China Home Price Growth Accelerates as Credit Makes Comeback
New-home price growth in China snapped a four-month weakening streak, one of the first official signs there may be a widespread recovery in the nation’s housing market.
- The value of new homes, excluding government-subsidized housing, gained 0.61 percent on average in March from February in 70 major cities tracked by the nation’s statistics bureau, official data released Tuesday showed. That accelerated from a 0.53 percent rise a month earlier.
- The biggest gains came in Dandong and Jinzhou, cities with populations of about 3 million. Smaller cities generally enjoy looser property policies, and buyers could flock back into the market once they sense demand is rebounding in bigger towns, said Yan Yuejin, an analyst at China Real Estate Information Corp.

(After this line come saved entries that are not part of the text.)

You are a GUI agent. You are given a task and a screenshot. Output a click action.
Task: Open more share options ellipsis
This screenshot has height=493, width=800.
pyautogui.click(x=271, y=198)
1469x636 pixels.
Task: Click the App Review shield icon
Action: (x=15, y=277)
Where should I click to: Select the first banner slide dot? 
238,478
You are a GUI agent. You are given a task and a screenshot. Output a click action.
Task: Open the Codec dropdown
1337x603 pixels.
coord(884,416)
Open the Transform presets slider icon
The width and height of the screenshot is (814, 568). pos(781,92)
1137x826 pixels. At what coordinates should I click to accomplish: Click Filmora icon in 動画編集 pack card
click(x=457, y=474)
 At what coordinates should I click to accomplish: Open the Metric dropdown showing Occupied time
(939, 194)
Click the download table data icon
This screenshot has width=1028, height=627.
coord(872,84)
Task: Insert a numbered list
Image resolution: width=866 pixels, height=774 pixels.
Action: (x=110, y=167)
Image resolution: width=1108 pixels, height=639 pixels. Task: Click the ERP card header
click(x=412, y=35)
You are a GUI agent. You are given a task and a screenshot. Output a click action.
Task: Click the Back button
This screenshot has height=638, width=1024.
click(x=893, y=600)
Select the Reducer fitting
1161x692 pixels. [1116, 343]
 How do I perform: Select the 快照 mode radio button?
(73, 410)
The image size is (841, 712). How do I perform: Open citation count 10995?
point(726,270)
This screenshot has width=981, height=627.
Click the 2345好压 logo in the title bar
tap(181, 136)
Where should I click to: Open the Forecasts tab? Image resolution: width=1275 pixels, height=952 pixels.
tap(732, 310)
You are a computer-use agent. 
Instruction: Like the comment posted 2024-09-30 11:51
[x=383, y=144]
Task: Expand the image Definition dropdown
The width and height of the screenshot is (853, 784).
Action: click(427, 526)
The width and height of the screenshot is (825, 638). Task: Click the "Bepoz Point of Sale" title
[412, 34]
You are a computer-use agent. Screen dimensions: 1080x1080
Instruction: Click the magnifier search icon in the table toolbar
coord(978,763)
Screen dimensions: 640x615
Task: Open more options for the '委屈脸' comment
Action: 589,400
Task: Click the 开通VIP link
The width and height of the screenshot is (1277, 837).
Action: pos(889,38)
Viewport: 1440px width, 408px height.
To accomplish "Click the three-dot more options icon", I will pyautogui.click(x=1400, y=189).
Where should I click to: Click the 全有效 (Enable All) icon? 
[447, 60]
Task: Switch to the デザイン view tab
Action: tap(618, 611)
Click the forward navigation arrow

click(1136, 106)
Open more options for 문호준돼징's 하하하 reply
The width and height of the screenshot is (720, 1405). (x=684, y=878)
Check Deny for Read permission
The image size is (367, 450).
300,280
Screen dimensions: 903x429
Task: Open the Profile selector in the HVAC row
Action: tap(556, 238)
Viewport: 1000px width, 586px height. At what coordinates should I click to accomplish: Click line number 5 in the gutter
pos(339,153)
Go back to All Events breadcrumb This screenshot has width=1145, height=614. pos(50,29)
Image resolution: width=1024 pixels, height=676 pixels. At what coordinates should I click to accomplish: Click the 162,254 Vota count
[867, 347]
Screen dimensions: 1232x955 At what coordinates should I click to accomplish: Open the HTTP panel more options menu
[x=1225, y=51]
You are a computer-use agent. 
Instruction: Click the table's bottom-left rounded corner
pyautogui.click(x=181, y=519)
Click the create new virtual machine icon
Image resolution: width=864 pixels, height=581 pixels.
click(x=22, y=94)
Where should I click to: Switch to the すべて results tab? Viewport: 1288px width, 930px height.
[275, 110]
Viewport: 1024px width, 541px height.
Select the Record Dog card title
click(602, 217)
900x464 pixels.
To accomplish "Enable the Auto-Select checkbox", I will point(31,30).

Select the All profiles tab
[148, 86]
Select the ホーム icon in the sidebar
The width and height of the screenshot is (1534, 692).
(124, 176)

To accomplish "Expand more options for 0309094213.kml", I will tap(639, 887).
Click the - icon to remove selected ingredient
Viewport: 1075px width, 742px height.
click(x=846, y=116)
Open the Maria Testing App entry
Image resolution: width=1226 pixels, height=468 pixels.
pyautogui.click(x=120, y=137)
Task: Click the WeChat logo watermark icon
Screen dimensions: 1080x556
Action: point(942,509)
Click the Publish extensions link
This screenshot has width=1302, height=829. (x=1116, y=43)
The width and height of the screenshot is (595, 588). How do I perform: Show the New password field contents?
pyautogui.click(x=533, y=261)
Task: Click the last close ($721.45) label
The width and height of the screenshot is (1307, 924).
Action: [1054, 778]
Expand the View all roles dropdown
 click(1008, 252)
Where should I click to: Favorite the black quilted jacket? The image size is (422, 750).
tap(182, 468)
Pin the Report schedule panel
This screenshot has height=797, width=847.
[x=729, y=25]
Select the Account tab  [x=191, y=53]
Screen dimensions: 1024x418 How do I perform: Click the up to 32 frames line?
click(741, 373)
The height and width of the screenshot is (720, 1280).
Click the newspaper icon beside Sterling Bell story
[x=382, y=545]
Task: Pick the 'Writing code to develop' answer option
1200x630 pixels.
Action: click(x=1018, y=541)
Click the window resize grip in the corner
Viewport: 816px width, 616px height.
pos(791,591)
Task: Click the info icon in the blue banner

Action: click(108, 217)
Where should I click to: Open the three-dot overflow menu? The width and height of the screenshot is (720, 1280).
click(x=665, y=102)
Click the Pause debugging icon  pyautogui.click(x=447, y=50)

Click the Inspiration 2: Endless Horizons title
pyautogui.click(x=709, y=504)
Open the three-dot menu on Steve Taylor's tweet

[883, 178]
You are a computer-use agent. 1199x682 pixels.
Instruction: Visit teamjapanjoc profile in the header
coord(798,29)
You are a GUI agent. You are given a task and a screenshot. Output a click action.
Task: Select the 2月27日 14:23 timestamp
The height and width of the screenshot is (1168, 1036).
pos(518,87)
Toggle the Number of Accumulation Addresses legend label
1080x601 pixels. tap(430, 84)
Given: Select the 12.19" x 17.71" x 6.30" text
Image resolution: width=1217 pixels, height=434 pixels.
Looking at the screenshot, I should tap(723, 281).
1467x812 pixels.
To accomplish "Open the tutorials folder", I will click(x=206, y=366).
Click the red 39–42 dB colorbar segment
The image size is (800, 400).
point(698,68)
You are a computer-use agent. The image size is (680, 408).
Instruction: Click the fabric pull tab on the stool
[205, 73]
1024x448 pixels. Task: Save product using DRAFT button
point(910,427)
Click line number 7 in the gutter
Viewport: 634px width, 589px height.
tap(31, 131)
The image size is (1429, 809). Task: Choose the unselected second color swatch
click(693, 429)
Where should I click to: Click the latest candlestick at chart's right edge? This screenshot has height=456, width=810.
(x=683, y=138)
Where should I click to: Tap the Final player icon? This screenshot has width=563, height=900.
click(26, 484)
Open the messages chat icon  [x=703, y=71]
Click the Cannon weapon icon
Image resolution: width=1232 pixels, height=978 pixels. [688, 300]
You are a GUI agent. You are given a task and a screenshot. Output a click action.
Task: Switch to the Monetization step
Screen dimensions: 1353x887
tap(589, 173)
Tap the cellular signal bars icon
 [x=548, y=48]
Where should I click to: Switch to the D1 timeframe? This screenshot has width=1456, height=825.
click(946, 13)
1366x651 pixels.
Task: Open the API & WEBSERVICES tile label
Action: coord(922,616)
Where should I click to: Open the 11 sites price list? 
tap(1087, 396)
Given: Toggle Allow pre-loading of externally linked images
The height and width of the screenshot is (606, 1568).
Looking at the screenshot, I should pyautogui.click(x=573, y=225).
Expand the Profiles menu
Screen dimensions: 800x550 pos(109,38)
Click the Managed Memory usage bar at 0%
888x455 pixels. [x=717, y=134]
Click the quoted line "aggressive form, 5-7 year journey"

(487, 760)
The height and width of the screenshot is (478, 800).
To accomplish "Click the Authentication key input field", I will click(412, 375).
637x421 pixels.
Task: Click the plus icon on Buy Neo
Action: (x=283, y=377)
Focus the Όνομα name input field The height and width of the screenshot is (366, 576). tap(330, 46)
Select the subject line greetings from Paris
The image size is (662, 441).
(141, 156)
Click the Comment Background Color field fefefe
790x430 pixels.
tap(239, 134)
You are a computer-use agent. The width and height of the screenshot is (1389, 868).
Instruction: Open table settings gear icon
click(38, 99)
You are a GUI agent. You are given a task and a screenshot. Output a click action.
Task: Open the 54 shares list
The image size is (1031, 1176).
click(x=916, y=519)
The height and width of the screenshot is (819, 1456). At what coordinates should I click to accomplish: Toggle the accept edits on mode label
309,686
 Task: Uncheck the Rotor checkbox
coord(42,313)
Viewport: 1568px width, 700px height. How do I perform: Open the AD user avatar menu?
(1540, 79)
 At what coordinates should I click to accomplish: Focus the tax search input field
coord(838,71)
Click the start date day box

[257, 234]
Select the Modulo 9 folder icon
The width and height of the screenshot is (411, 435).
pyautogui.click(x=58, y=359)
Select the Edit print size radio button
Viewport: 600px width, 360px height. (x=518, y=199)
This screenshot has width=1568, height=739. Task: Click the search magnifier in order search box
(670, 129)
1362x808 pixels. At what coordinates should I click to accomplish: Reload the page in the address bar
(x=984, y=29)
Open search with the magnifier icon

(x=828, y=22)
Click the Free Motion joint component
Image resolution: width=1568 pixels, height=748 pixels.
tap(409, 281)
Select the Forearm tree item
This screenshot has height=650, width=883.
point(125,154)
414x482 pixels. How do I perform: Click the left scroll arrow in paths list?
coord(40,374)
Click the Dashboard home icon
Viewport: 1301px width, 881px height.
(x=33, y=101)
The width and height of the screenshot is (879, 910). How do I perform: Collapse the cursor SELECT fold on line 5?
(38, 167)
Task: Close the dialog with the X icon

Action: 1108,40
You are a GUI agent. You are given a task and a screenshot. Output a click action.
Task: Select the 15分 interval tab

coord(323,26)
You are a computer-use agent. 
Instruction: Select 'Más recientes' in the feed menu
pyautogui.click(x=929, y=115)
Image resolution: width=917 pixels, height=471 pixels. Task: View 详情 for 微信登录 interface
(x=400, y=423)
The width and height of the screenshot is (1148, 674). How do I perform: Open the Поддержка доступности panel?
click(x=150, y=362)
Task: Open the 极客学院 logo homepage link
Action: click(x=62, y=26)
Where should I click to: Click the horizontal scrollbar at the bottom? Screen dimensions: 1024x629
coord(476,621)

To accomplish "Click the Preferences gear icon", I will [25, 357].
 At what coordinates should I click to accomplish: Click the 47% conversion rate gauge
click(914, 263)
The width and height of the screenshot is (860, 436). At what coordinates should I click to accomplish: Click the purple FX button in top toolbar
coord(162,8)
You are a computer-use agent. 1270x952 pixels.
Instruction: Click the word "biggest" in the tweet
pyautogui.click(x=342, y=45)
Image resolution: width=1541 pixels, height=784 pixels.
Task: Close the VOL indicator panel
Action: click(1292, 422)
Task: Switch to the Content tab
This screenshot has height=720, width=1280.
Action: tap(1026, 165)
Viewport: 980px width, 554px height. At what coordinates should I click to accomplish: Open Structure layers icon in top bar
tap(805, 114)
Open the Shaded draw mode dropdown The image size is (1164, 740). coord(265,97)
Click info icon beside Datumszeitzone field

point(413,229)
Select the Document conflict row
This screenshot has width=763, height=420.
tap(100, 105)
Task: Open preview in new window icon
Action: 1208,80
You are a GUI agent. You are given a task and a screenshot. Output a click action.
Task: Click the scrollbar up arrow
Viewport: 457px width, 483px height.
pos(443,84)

- Home-sales data to be released Wednesday will give a clearer picture of whether buyer sentiment has improved. Early signs of green shoots were evident in developers’ sales last month
- The rebound in price growth also puts a question mark over whether there will be more loosening of property curbs. Credit growth rose strongly in March, and that’s seeped through to the real estate industry. Beijing also recently directed dozens of smaller cities to scrap rules on local residency permits in a timely boost for housing markets in those towns
- With credit flowing again, “some buyers are afraid of missing another price jump,” said Zhang Dawei, an analyst at Centaline Group. “After sitting on the sidelines for a long while, their pent-up demand could push prices higher.”